— start of Text —

Farer Combines the Monopusher Chronograph and GMT

A useful combination in Farer colours.

Farer unveils the Monopusher GMT in two variants, Cobb and Segrave, names might be familiar to those following the brand, as they were also the names of its now-discontinued single-button chronograph models. The new Monopusher GMT offerings are essentially identical in design to their respective predecessors but now sport a second time zone. Both models share the same cushion-shaped stainless steel case, similar to that used for the Chronograph Hand-Wound, but thicker to accommodate the triple-stacked hands in the centre.

Initial thoughts

Micro brands occupy a unique niche in the market. They often equip their watches with no-frills but cost-efficient ETA or Selita calibres, or even cheaper movements, but set themselves apart aesthetically while excelling at marketing online.

— end of Text —

* _What you need to do_
Write out the entire article about the Farer Monopusher GMT word for word. These items were taken from a separate source.

— start of Data lines —

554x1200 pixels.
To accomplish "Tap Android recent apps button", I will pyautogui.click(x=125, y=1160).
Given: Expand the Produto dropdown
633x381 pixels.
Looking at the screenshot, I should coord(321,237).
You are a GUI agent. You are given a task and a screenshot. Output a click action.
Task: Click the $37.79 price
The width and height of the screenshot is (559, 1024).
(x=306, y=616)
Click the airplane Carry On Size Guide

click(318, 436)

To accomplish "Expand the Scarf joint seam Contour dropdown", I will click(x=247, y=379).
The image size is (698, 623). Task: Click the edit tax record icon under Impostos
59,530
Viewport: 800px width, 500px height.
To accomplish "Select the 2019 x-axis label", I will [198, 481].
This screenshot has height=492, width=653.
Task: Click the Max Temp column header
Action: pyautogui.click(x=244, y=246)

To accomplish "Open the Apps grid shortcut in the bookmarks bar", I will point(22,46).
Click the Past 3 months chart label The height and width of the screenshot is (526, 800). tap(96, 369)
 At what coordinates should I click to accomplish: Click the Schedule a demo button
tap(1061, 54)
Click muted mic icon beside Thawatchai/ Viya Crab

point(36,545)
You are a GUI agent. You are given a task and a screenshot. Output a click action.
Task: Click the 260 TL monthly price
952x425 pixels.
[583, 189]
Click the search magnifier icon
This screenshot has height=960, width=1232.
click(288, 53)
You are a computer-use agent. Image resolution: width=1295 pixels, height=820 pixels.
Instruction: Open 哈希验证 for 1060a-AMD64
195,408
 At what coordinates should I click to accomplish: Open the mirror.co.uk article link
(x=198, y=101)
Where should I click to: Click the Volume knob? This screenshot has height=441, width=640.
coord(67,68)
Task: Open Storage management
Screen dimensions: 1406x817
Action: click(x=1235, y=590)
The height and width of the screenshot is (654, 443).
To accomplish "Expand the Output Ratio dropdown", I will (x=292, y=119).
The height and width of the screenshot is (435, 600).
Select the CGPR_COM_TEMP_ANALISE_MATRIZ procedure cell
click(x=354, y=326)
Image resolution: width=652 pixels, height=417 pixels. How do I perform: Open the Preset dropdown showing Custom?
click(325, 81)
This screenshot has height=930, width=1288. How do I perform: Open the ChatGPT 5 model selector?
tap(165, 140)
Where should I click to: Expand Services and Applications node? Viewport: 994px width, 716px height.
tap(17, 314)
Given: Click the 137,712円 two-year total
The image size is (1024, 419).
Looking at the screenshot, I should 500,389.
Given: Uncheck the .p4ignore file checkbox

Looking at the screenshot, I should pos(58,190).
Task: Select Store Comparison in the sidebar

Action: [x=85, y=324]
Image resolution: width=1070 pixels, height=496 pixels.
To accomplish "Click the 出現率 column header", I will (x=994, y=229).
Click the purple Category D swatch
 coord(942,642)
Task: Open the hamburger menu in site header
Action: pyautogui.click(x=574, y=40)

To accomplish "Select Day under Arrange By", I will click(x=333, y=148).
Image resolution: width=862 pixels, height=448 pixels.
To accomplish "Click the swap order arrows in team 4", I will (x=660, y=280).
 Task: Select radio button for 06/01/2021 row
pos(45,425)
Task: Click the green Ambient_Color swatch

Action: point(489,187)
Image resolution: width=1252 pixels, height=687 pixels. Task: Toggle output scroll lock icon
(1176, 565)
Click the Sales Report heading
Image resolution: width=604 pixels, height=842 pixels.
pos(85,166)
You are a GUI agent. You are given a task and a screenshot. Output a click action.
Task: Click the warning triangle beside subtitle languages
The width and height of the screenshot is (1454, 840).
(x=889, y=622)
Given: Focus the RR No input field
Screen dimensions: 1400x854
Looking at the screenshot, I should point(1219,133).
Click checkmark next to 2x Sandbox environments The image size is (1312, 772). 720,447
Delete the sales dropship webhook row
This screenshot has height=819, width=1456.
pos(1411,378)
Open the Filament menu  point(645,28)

— end of Data lines —

* _Right answer_
Farer Combines the Monopusher Chronograph and GMT

A useful combination in Farer colours.

Farer unveils the Monopusher GMT in two variants, Cobb and Segrave, names might be familiar to those following the brand, as they were also the names of its now-discontinued single-button chronograph models. The new Monopusher GMT offerings are essentially identical in design to their respective predecessors but now sport a second time zone. Both models share the same cushion-shaped stainless steel case, similar to that used for the Chronograph Hand-Wound, but thicker to accommodate the triple-stacked hands in the centre.

Initial thoughts

Micro brands occupy a unique niche in the market. They often equip their watches with no-frills but cost-efficient ETA or Selita calibres, or even cheaper movements, but set themselves apart aesthetically while excelling at marketing online.